The output will look something like this, showing latencies in milliseconds:

           time_namelookup:  0.060
              time_connect:  0.098
           time_appconnect:  0.000
          time_pretransfer:  0.099
             time_redirect:  0.000
        time_starttransfer:  0.144
                           ----------
                time_total:  0.144

The value for time_connect generally represents the latency of the client’s connection to the nearest Google datacenter. If this connection is slow, you can troubleshoot further using traceroute to determine which hop on the network causes the delay, as packets traverse your ISP’s network and Google’s production network to reach the Google frontend server.

You can run tests from clients in different geographical locations. Google Cloud Platform will automatically route requests to the closest data center, which will vary based on the client’s location.

If packets reach the Google frontend server with acceptable latency, then you need to troubleshoot the source of latency problems within App Engine’s serving infrastructure or your application code or configuration.

Look at your logs for the corresponding request in the Google Developers Console. It may help to print out the time when you ran the curl command.

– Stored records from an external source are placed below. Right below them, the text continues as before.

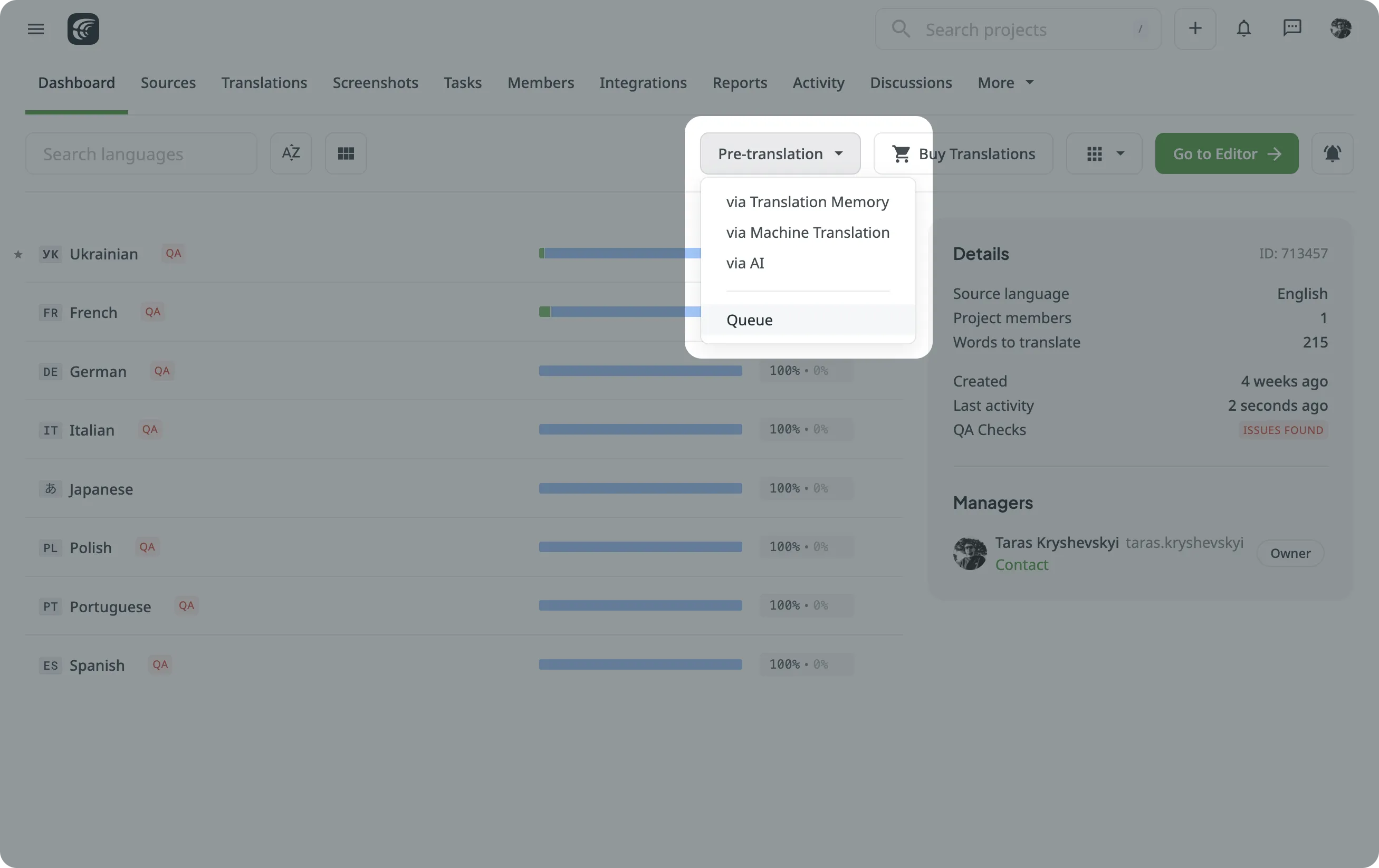The height and width of the screenshot is (868, 1379).
Task: Toggle the star next to Ukrainian
Action: pyautogui.click(x=18, y=255)
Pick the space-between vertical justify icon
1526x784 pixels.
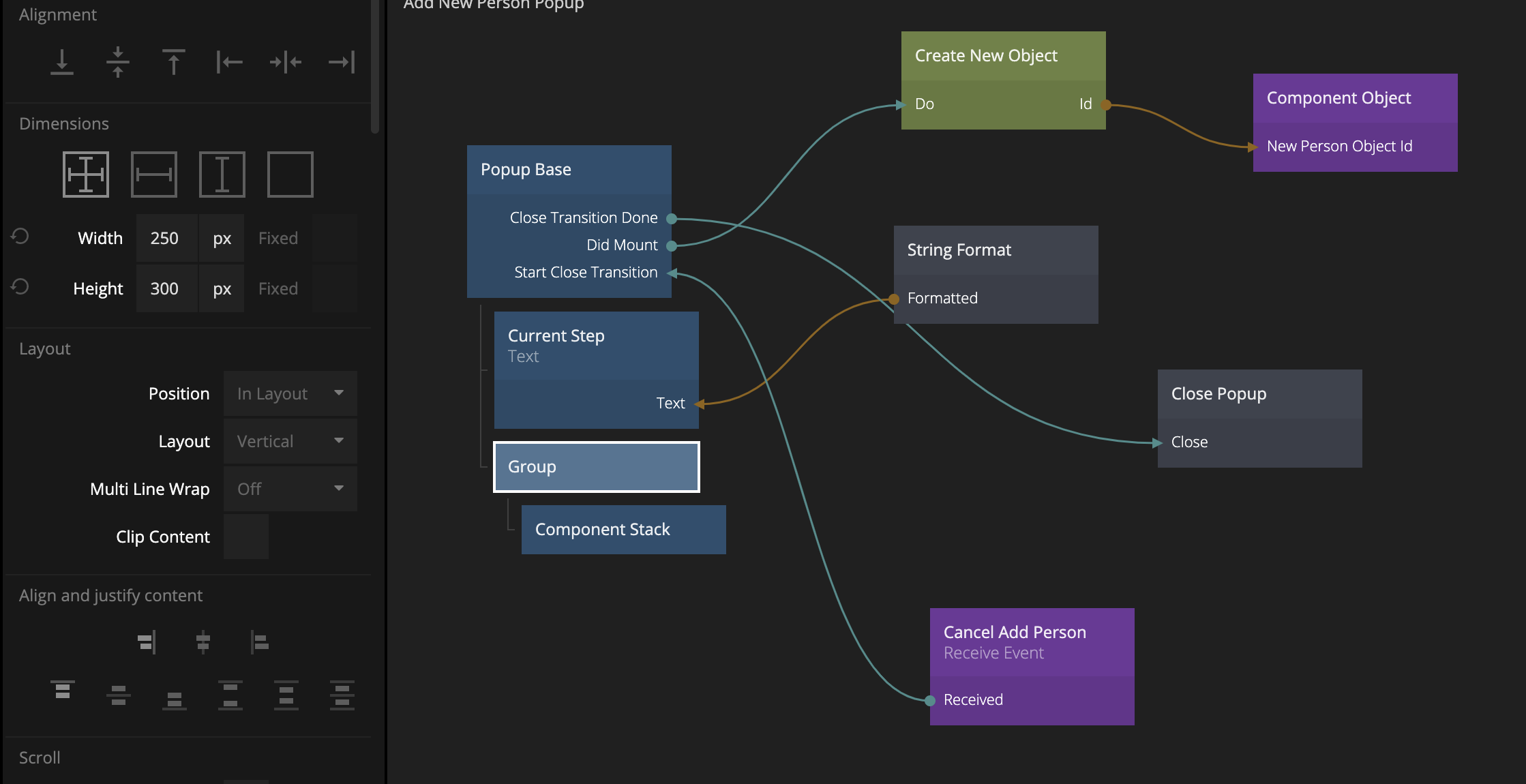coord(230,695)
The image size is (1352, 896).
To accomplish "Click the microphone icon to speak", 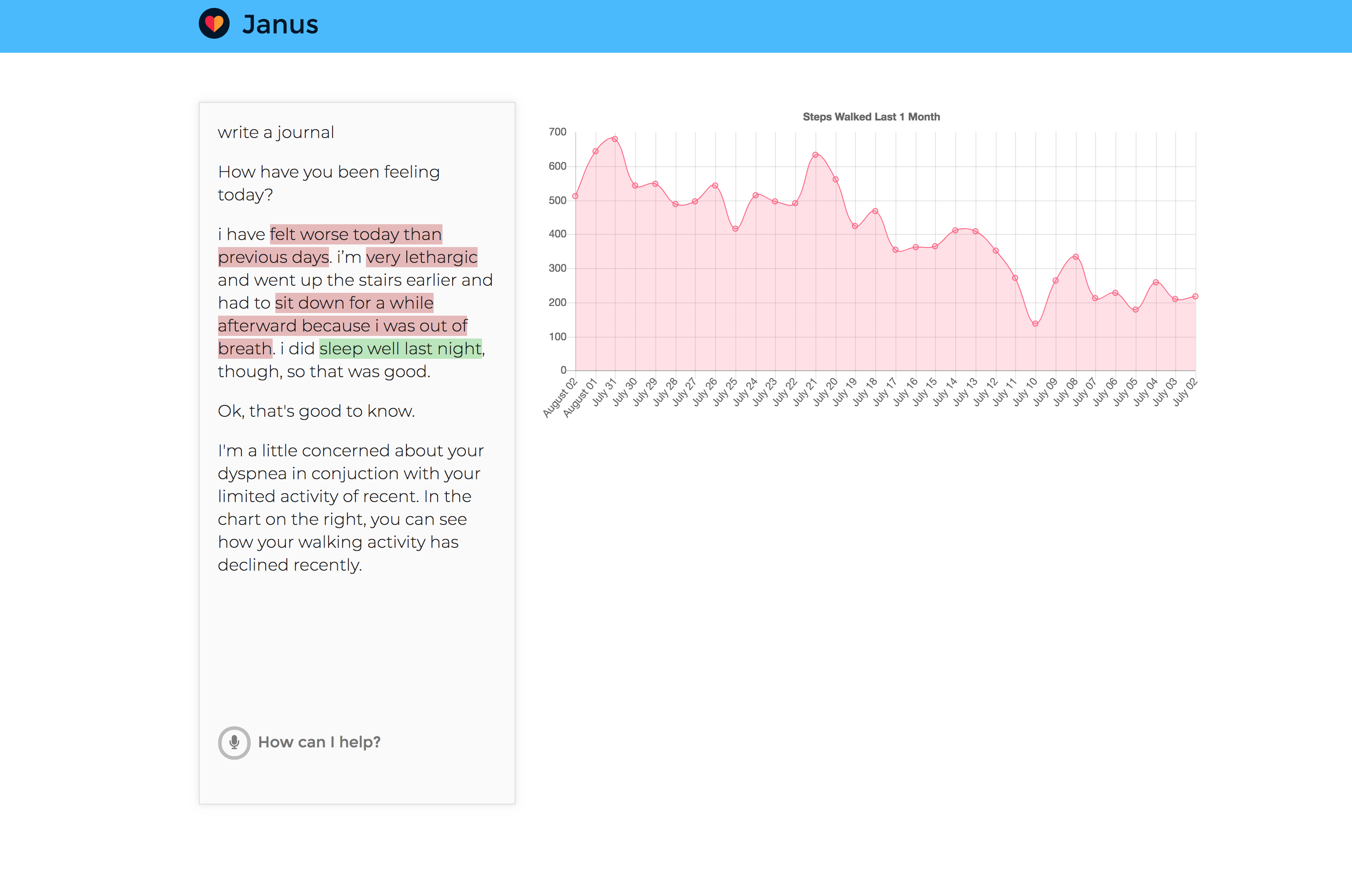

The key field is the wall clock time for the request. This value doesn't include time spent between the client and the server that's running your application. You can calculate the time that the request spent within App Engine's serving infrastructure before reaching your application: subtract the time to reach the Google frontend server from the wall clock time.
All App Engine applications are hosted in the United States, unless their app ID is prefixed by e~, which signifies that the application is hosted in Europe. If your client is in a different geographical region from your application, you will see a significant delay as packets traverse Google’s internal network between the Google frontend server and the server running your application. You will see this delay, for example, if your application is in the US and your client is in Europe or Asia. One of the advantages of hosting your application on App Engine is that this latency is usually significantly less than if you used the public Internet to route requests to an application in another region.

Assuming that your client is in the same geographical region as your application, you can expect the App Engine serving infrastructure to add negligible latency.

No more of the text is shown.